Question : First try at a Linux shared library

I've read a bunch of documents online and have them printed out right here. I'm trying to port a pretty simple Windows DLL to a .so shared library on Linux, that will be dynamically loaded. It is a single object file. I have compiled it using the -fPIC option and linked it to get a .so made.

However, when I try to dynamically load it in my program, dlopen() returns NULL. I have verified the path I am giving it is correct; it is a full path.

The only thing I can think of is that my .so library I am building depends on another .so. I'm using functions in a .so library called 'libvshm.so' that exists in another directory. The compile is fine so I know the headers are being found fine.

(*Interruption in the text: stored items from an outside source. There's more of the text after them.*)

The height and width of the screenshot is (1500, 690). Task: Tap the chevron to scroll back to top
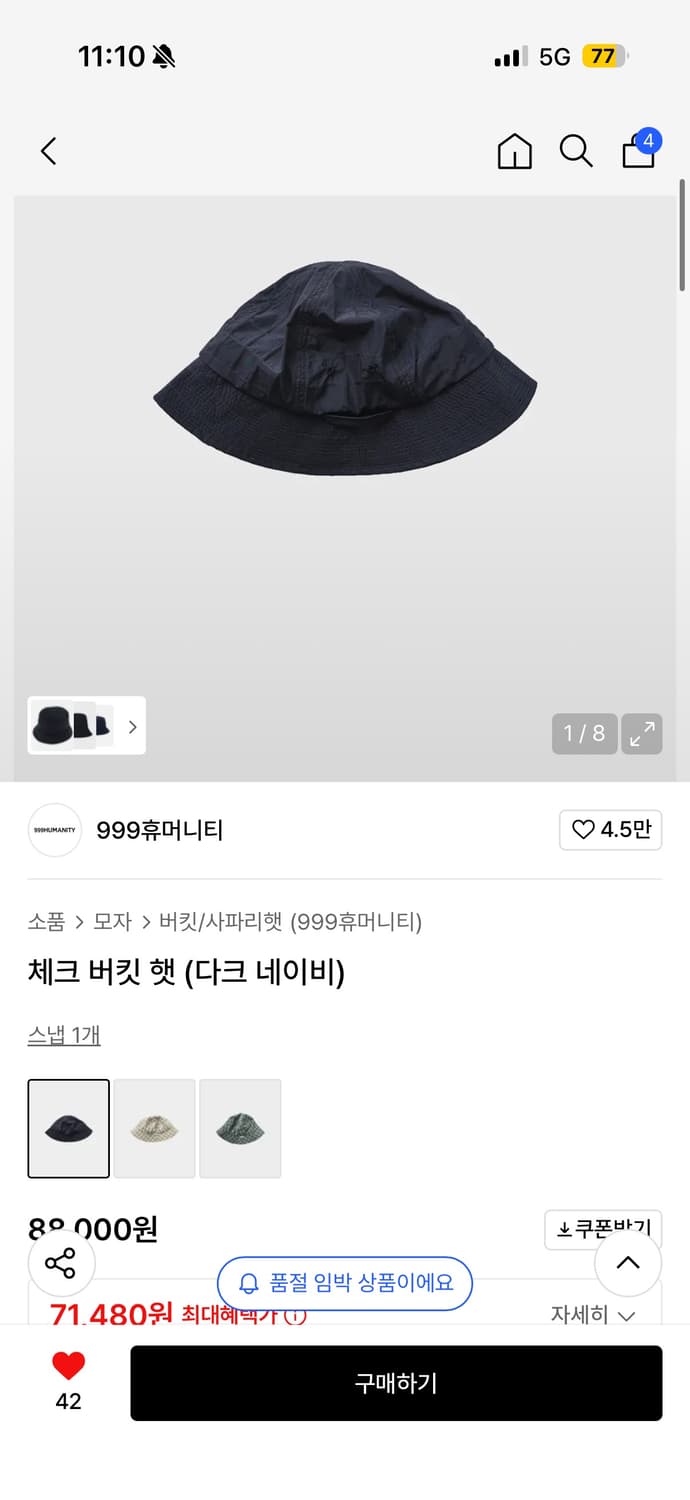(x=628, y=1263)
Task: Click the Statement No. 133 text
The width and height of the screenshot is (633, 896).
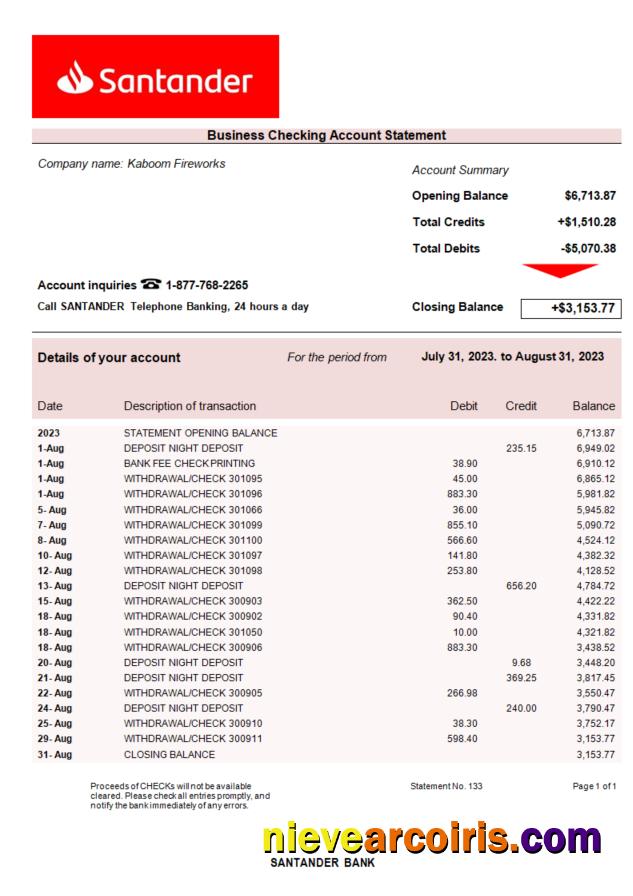Action: pyautogui.click(x=446, y=786)
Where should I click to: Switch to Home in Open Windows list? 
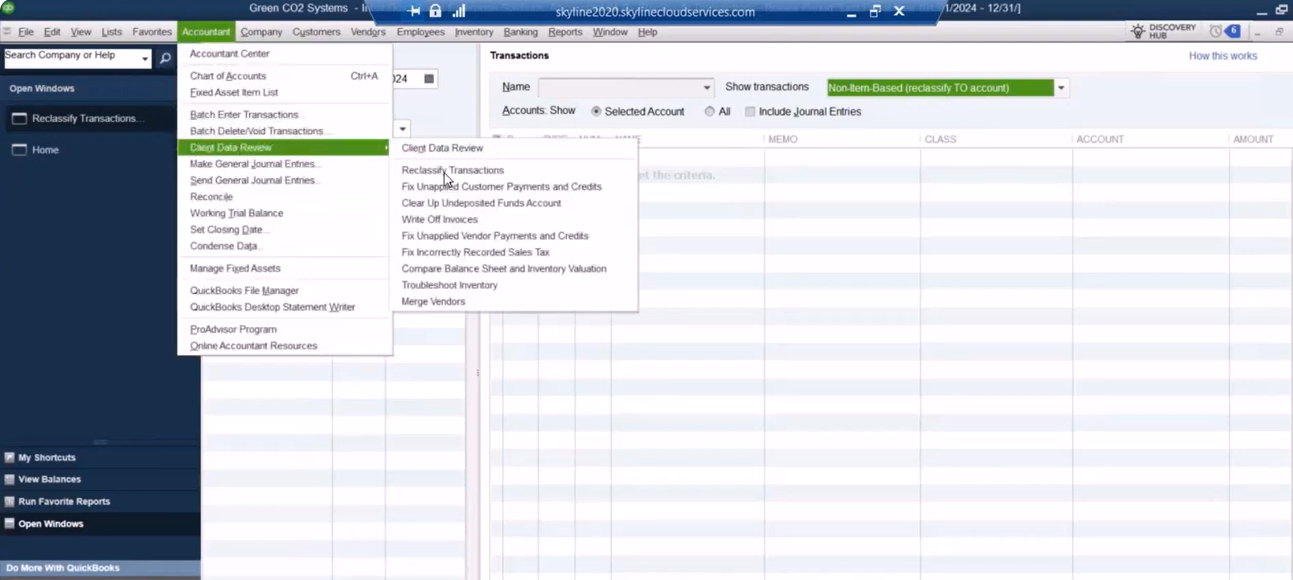click(x=45, y=150)
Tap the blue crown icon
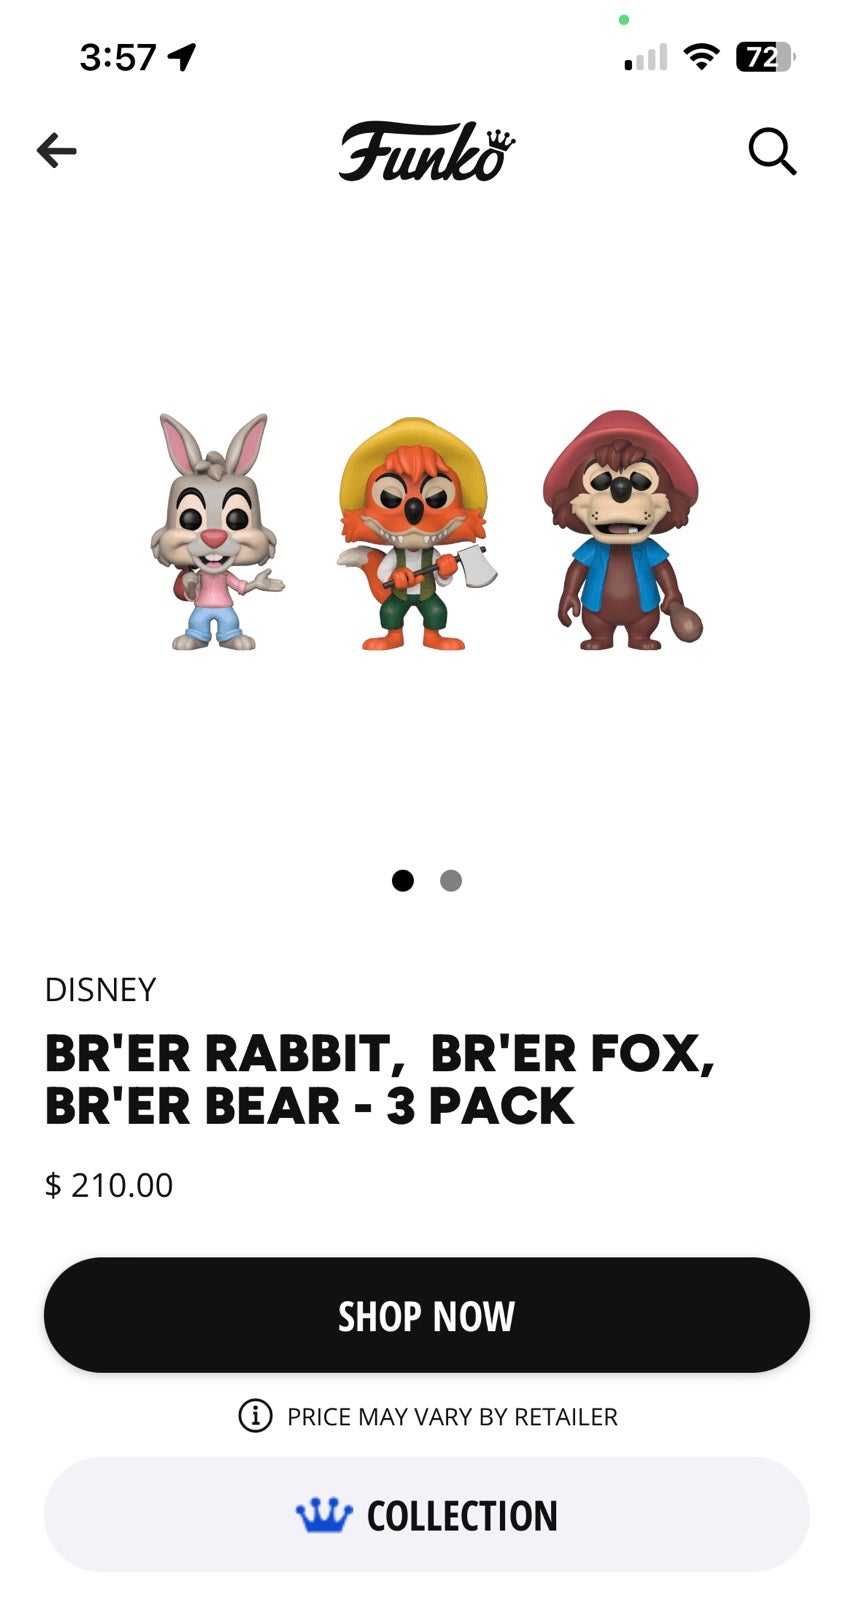The image size is (854, 1600). (x=324, y=1515)
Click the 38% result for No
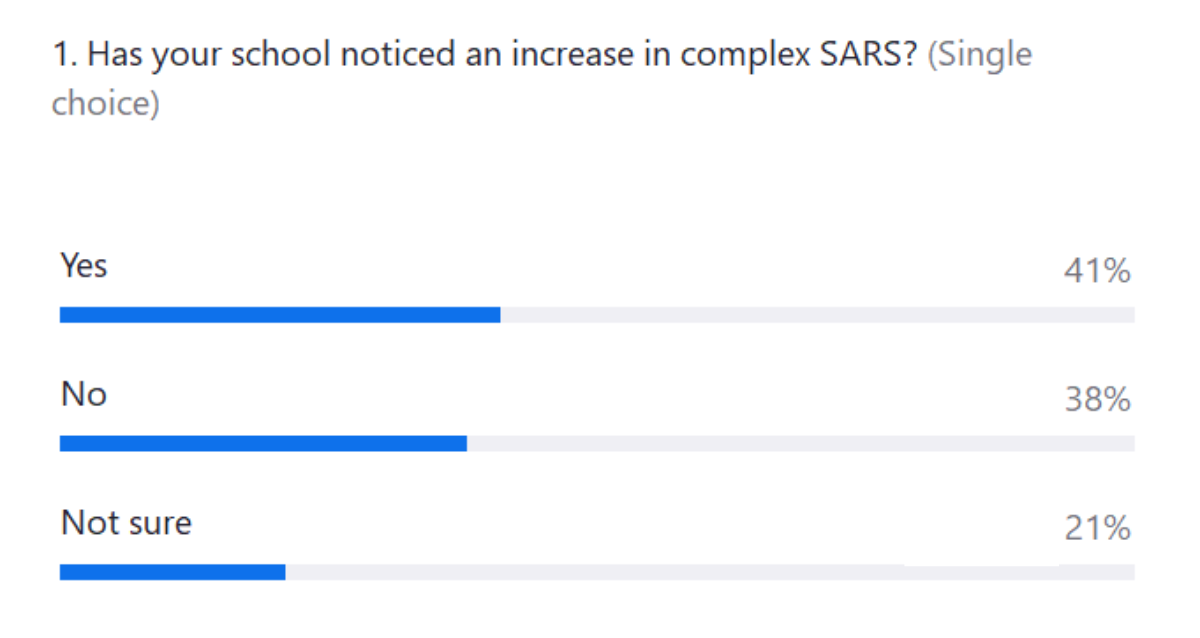The height and width of the screenshot is (638, 1200). click(1096, 400)

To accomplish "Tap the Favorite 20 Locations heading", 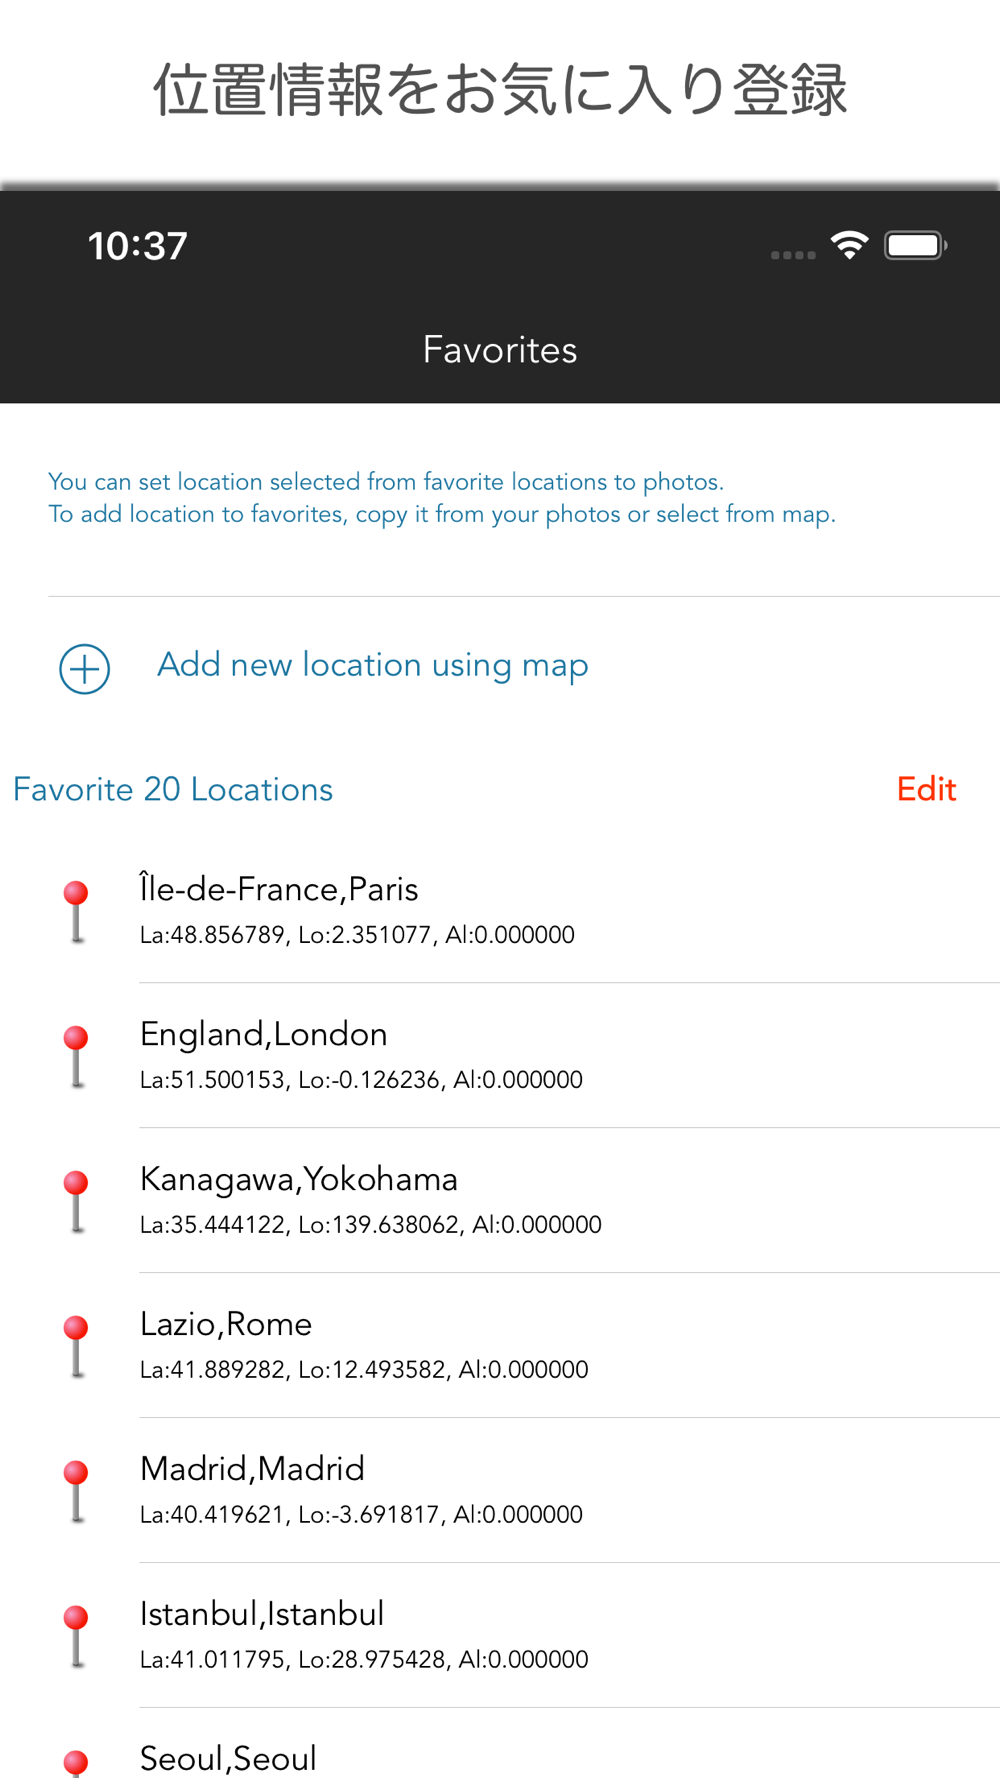I will tap(173, 789).
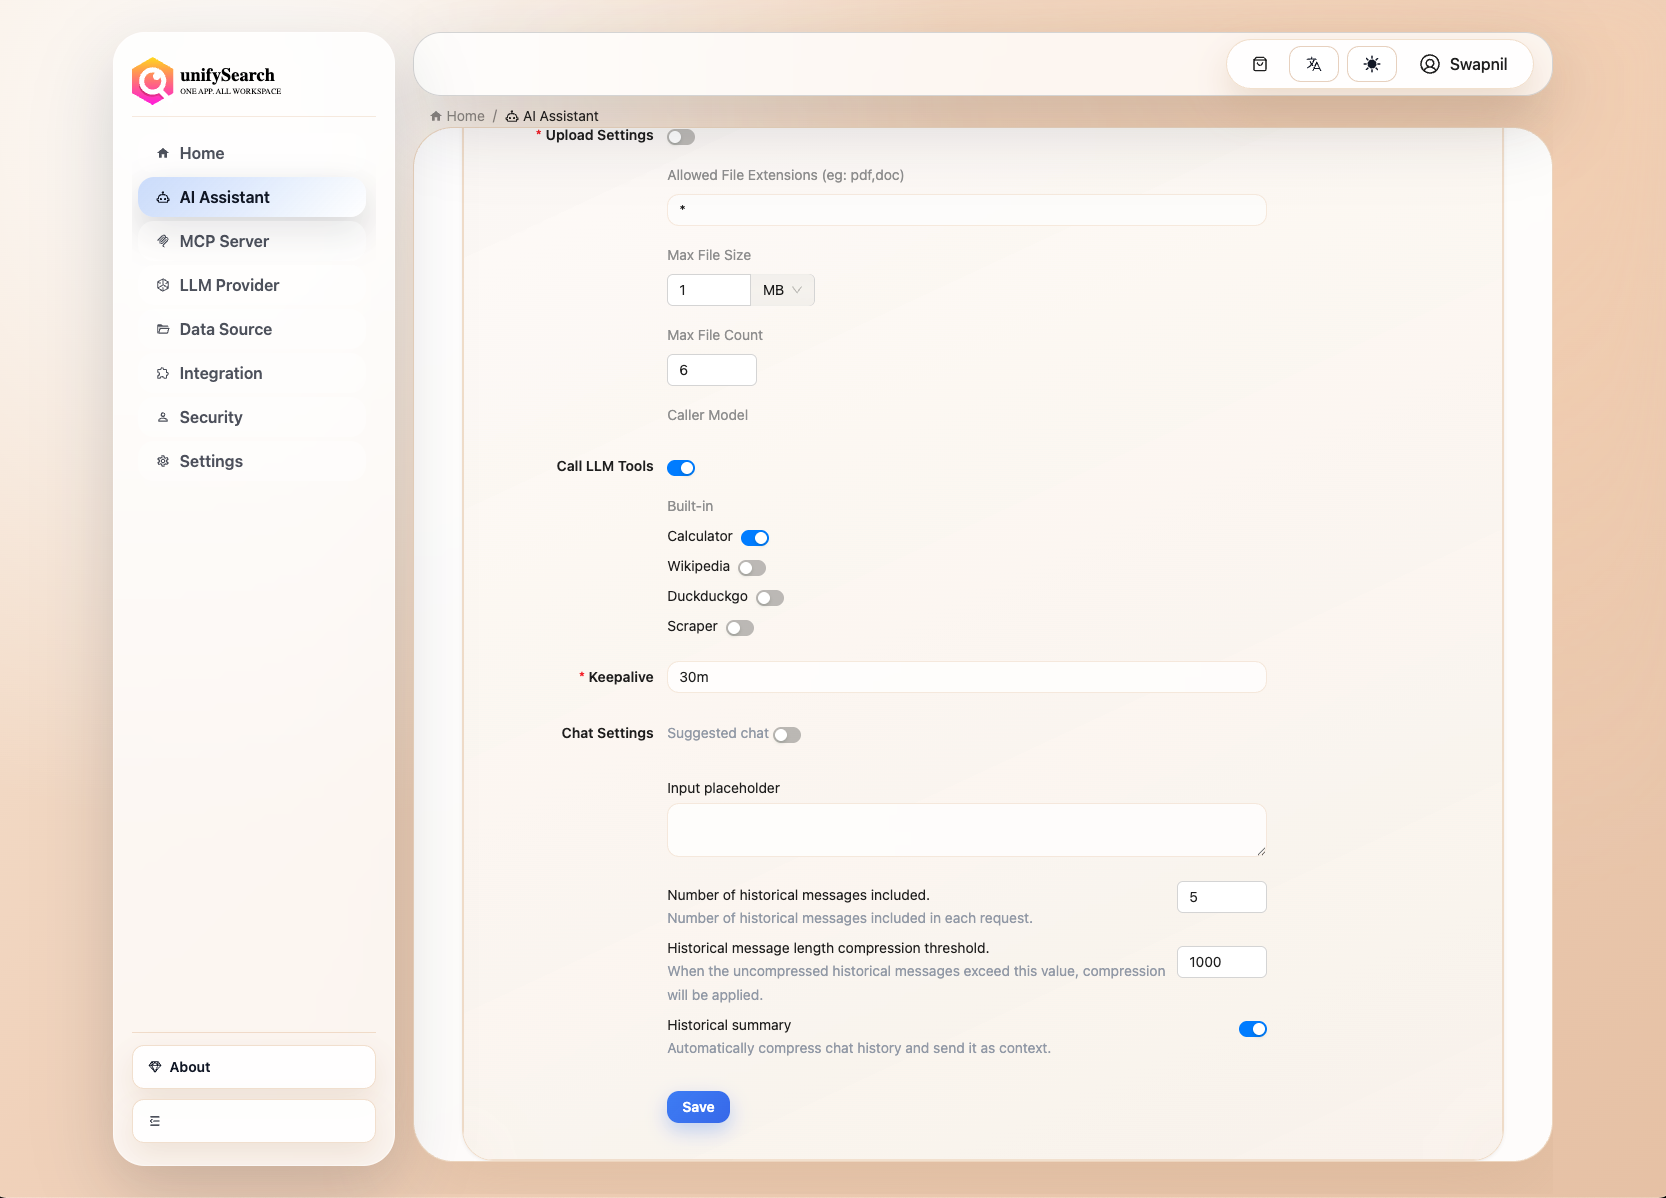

When I try 'ldd' on my shared library, all I get is:

libgcc_s.so.1
libc.so.6
/lib/ld-linux.so.2

It doesn't list the libvshm.so that it should also be using?? Do I need to pass something on the link line that I'm not.

My compile line:
gcc -fPIC -g -c -Wall VtsPlugin.cxx

My link line:
gcc -shared -Wl,-soname,libSharedMemory.so.1 -o libSharedMemory.so.1 VtsPlugin.o

Is there also a way to get more error information on what else may be going wrong, instead of just guessing?

Thanks

Answer : First try at a Linux shared library

To find out the reason why dlopen returns NULL, try to call dlerror, e.g. this way:

fprintf(stderr, "%s\n", dlerror());


Ldd shows nothing about external library absolutelly correct, because you link external library also dynamically. This means that all dependencies in your library will be resolved by dynamic linker when you load your library.